Basil Brick Oven – White tablecloth Italian pizzeria, Roman and Neapolitan style pies and pasta from the “other side” of the Adriatic.  

BZ Grill – Casual grill, popular with locals, with Greek and Cypriot meat specialties, sandwiches, salads and a veggie option or two. A few tables; good option for carry-out. 

10-20 minute walk from
Astoria World Manor:

Bohemian Hall – Founded in 1910, it is New York’s oldest surviving beer garden.   Established as a fraternal hall for early 20th century Czech and Slovak immigrants, it still serves up Central European comfort food and Czech brews, American pub grub, and live music.

Djerdan – New York’s famous Bosnian burek café, now in its second generation specializing in savory Balkan pies, grilled beef cevapi, and Sarajevo-style café desserts. An immigrant success story, this  family-owned business now ships their pies nationwide.

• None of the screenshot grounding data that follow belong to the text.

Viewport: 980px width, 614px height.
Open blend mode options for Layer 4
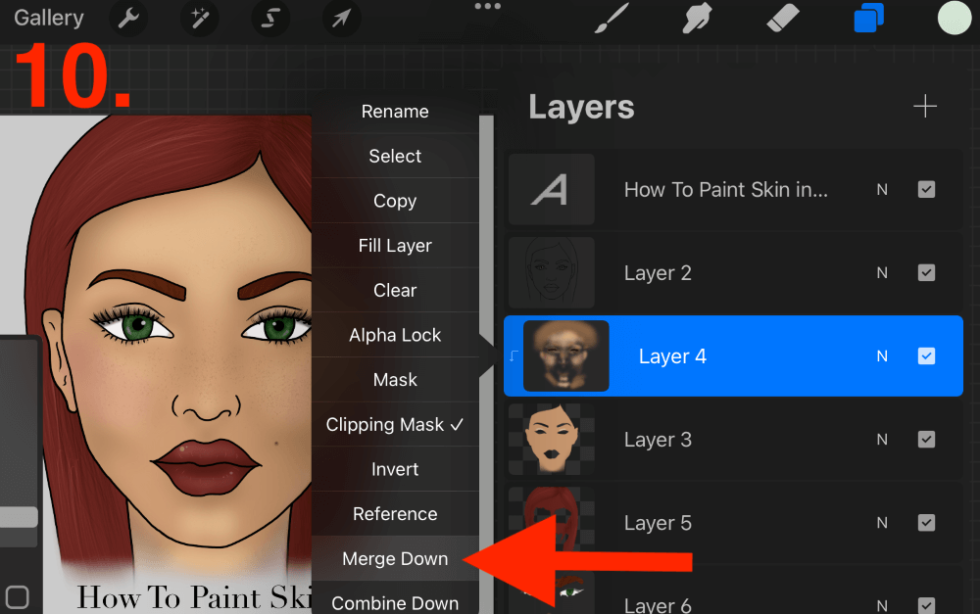coord(880,356)
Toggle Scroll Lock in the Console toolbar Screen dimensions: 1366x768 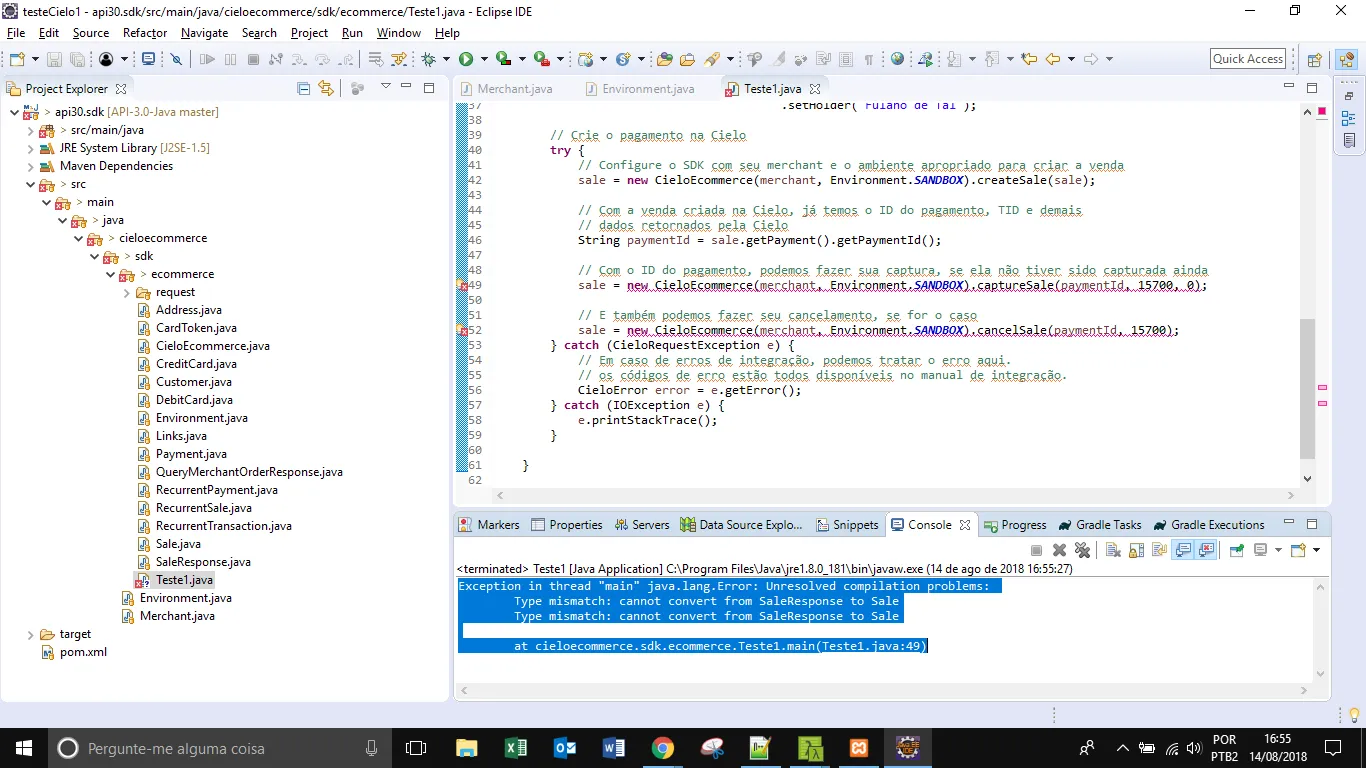click(1136, 550)
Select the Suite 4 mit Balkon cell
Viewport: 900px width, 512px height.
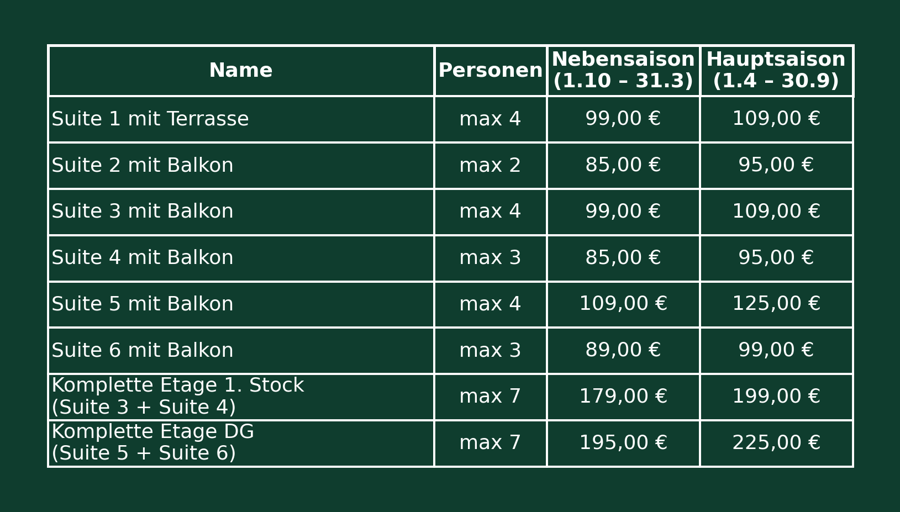tap(142, 258)
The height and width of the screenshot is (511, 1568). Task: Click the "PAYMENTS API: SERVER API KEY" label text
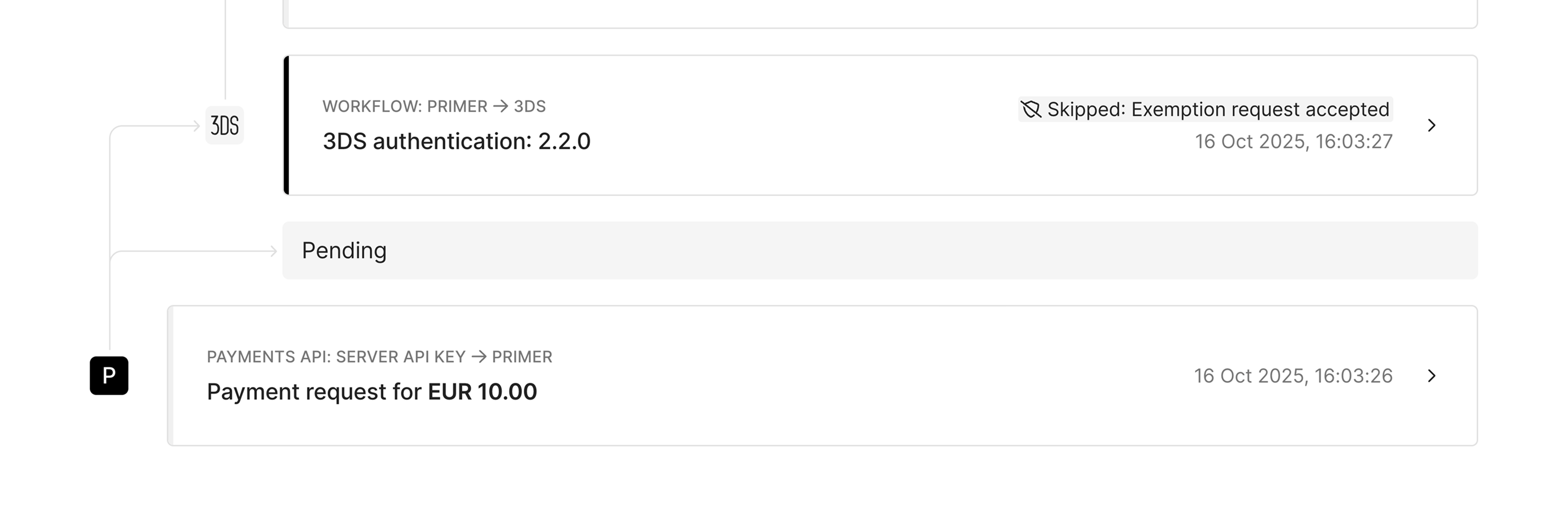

Selo RestaurantSelo means village, and the Tominović family is in the kitchen, preparing dishes from their family’s Croatian and Serbian repertoire: meze; grilled and stuffed meat specialties; Istrian pastas and seafood. Bar with extensive Balkan wine and rakija menu. Saturday nights are “Serbian Nights” with live music, so you’ll have to come back on a non-festival Saturday! Weekend brunch from 11 am.

LaganoModern Balkan cuisine means an eclectic menu centered on Balkan grill specialties, charcuterie, and seafood but with international influences. Vegetarians can choose from a rainbow of mezes, salads, sides & pizzas.  Weekend brunch from 11 am.  Live music evenings (not necessarily Balkan). 

Mimoza Lounge & Restaurant – Montenegrin and other specialties reflect the cuisine of the western Balkans. An extensive Balkan wine list, and contemporary cocktails.

Truva Café & Grill – Notably, Truva serves up a full Anatolian tea breakfast, with all the trimmings (from 10:00 am), regional egg dishes, a variety of homemade breads, and samovar tea.  The rest of the day, the menu features Mediterranean meze and entrees.  Options for vegetarians and vegans.   Patio dining.

Greek eateries galore!

From souvlaki trucks to zaharoplastia (pastry shops with the all-important Greek coffee) to rustic fish tavernas, to white-tablecloth estiatoria, to late-night Greek-American diners. Hellenic eateries are too numerous and widespread to mention, so we’ll let you do your own research!

Diverse Arabic cuisine!

Including Egyptian, Palestinian, Syrian, Yemeni and Moroccan options and clustered in the neighborhood around Steinway St, between Astoria Blvd. and 30th Ave.   Some serve up late night hookah and entertainment. Again, research and explore!

NOTE: Our insurance and rental contract prohibit bringing outside alcoholic beverages to Astoria World Manor. Thank you for your cooperation.